In the eighth minute, Tajon Buchanan took a shot that Belgium's Yannick Carrasco blocked with his hand. Canada was awarded a penalty. Alphonso Davies lined up to take it.
Davies, as well as having a terrific chance to give his side an early lead, was also set to score the first goal for Canada in men's World Cup history. During Canada's only other appearance at the tournament in 1986, the men were shut out in three consecutive defeats.
The referee took seemingly forever to organize things. Davies waited, staring at the grass. Belgian goalkeeper Thibaut Courtois, a giant in every sense, stared instead at him.
Last week in Dubai, the Canadians played one last tune-up, a friendly against the Japanese. They were awarded a penalty in the dying seconds of added time for a chance to win the game.
Jonathan David, who is on a torrid goal-scoring pace with Ligue 1 club Lille, seemed poised to take it. Then Lucas Cavallini, El Tanque to his teammates, took the ball from him.
Head coach John Herdman looked at his bench. "If he tries a Panenka, I'm gonna kill him," he said.
Cavallini did try a Panenka — a soft, looping shot down the middle of the net, designed to put the ball where the diving goalkeeper used to be but no longer is. He barely scuffed the ball over the line.
After, Herdman shook his head, laughing ruefully. "Just put it in the corner," he said later. "Hit it as hard as you can, as low as you can into the corner. I don't know why we need to do that stuff."
Herdman was then asked if he had a designated penalty taker.
"I thought it was Jonny," he said, referring to David. Next, he was asked an especially prescient question. If Canada was awarded a penalty against Belgium, would Herdman decide who took it?
"No," he said. "I'll let the lads sort that one out. At the end of the day, they play the game. I try to micromanage as much as I can, but you gotta know their feel."

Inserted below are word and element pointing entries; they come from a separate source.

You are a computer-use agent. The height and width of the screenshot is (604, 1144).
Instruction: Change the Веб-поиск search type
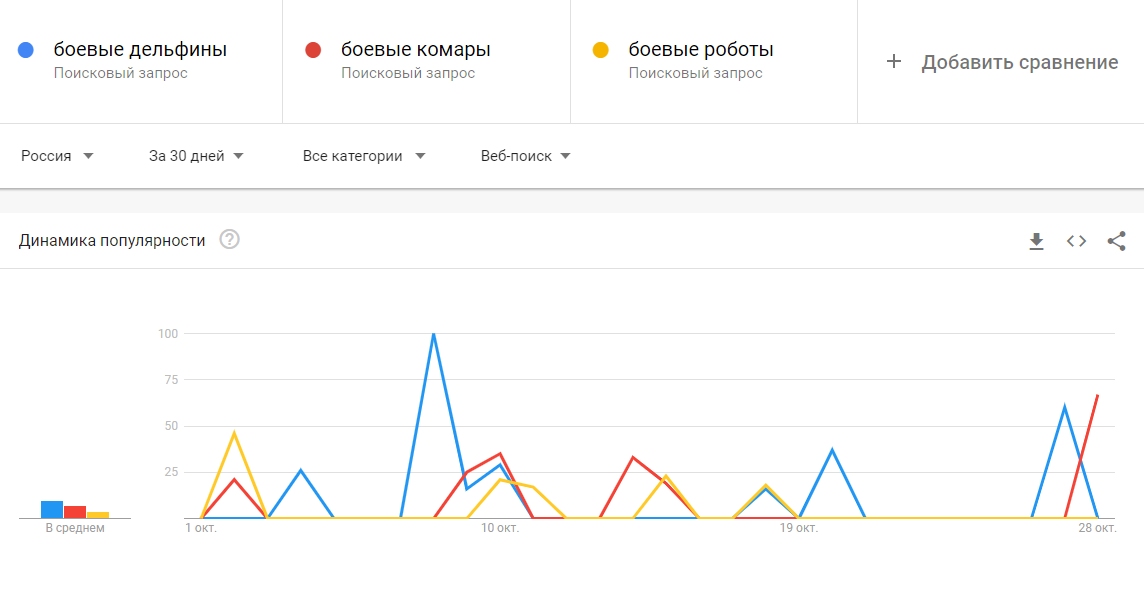coord(525,156)
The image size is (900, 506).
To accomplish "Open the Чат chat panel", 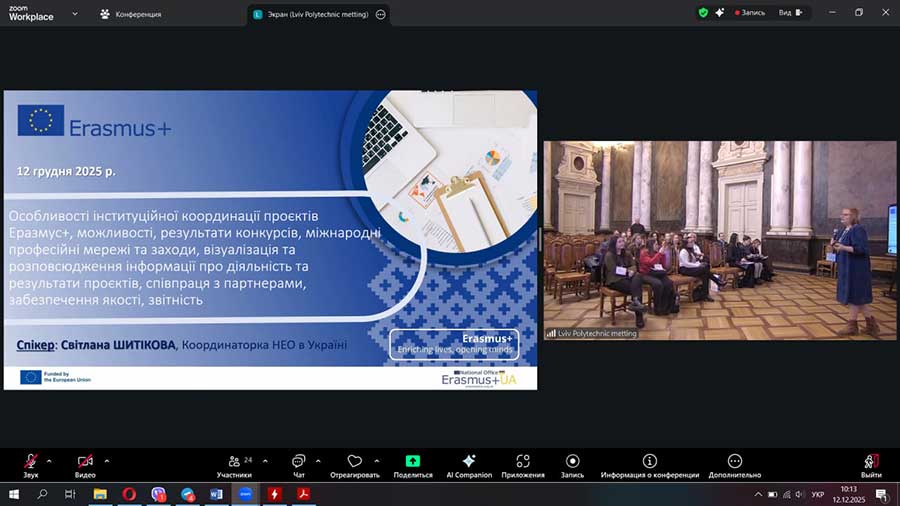I will [298, 461].
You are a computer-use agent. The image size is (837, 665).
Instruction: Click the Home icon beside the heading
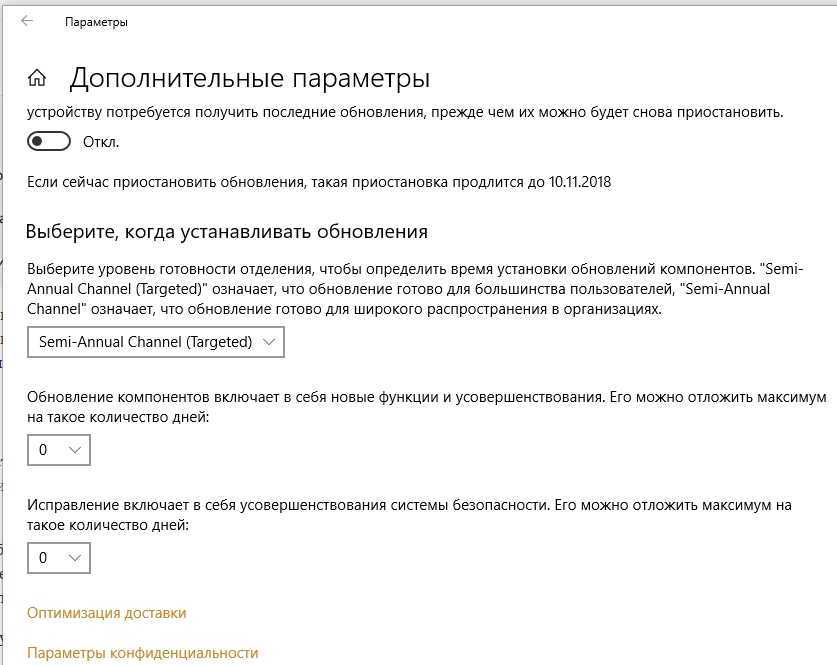tap(38, 78)
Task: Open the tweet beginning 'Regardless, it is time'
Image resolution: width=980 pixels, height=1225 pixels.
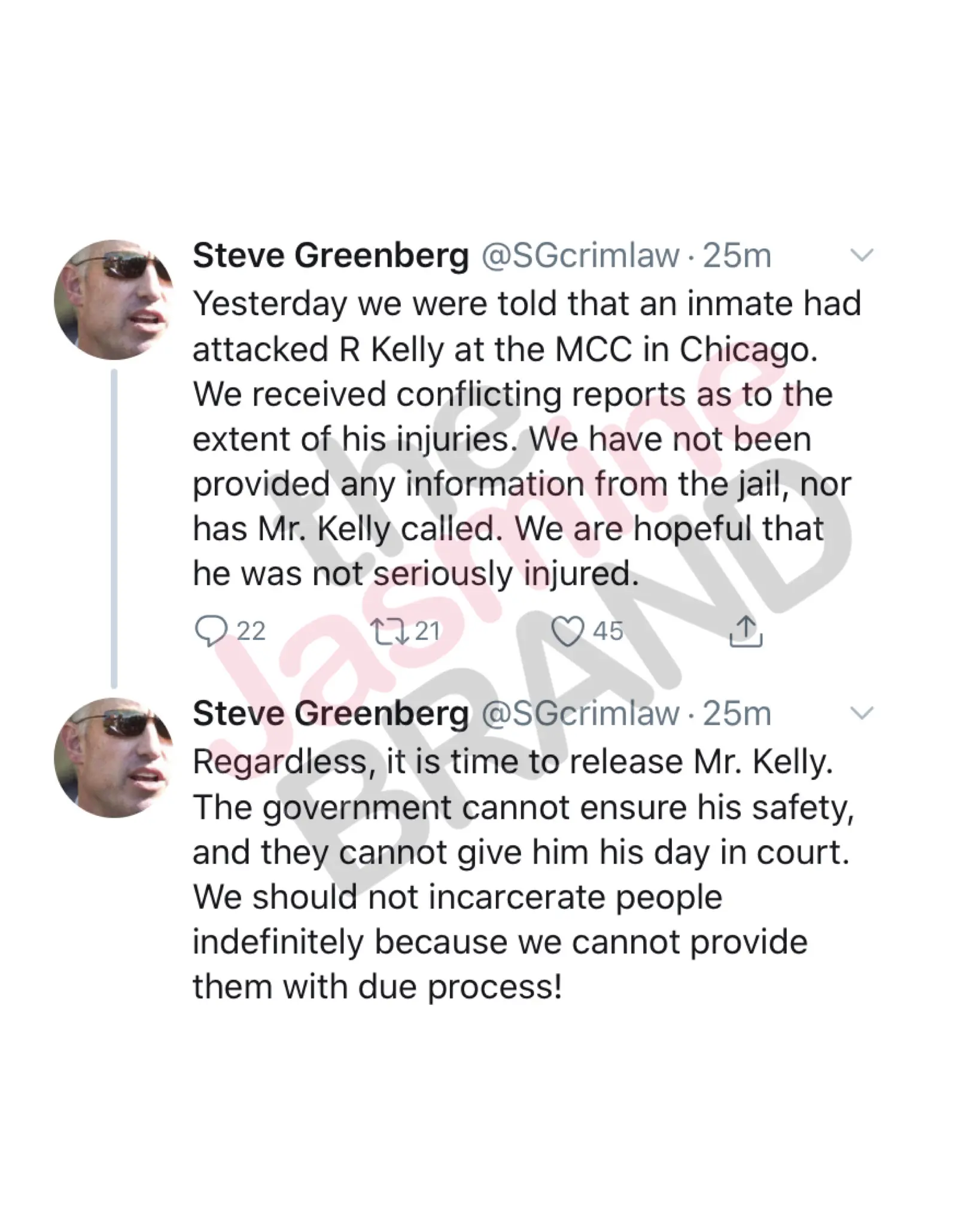Action: click(x=521, y=874)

Davies had taken two penalties in his career, both for Canada. He had made them both. David is 9-for-12 lifetime from the spot.
That's not perfect, but that is indisputably more. And on a night like this — "You know the whole world is watching," Hutchinson said — more is good.
The veteran Courtois, arguably the best goalkeeper on Earth, had anticipated both Davies and David might take a penalty and had watched video of their past efforts in preparation. Davies taking the shot had made his job easier.
For both of his penalties — in low-stakes situations against the Cayman Islands and Curaçao — Davies had opened his body and shot to his left, the goalkeeper's right.
"So that's why I decided to go there," Courtois said after.
Davies's shot was a little light, and not close enough to the post — not exactly the hard hit to the corner that Herdman had prescribed in Dubai. It was also to his left, Courtois's right. Courtois was there to meet it.
The Canadians responded well to the setback — Davies among them. They were often the better team. But like the missed penalty, opportunity after opportunity went wanting. A sliding Buchanan missed from six yards out. Stephen Eustáquio nutmegged the great Kevin De Bruyne and sent a gorgeous ball into the box. David couldn't get his head behind it.
In the end, Canada had 22 shots; only three found the target. The Belgians, who commended their opponents and admonished themselves after the game, had only nine attempts.
Critically, however, three of those also found the target, and one found the back of the net. Toward the end of the first half, Michy Batshuayi collected an inch-perfect long ball from Toby Alderweireld and fired it home.
That's what experience gives you, too.
Entering the match, Belgium had played 48 total World Cup games. The Canadians had their three.
A 45-game gap is impossible to close, in a night, or in the next century.
But now Canada has four, and Hutchinson knew better than anyone just how much it meant.
"Learn from it," he said. "Take the positives from it. And prepare for the next one."
World Cup game No. 5 in the history of the Canadian men will be against Croatia on Sunday. Hopefully they grow old between now and then, and they learn to see the net for an ocean.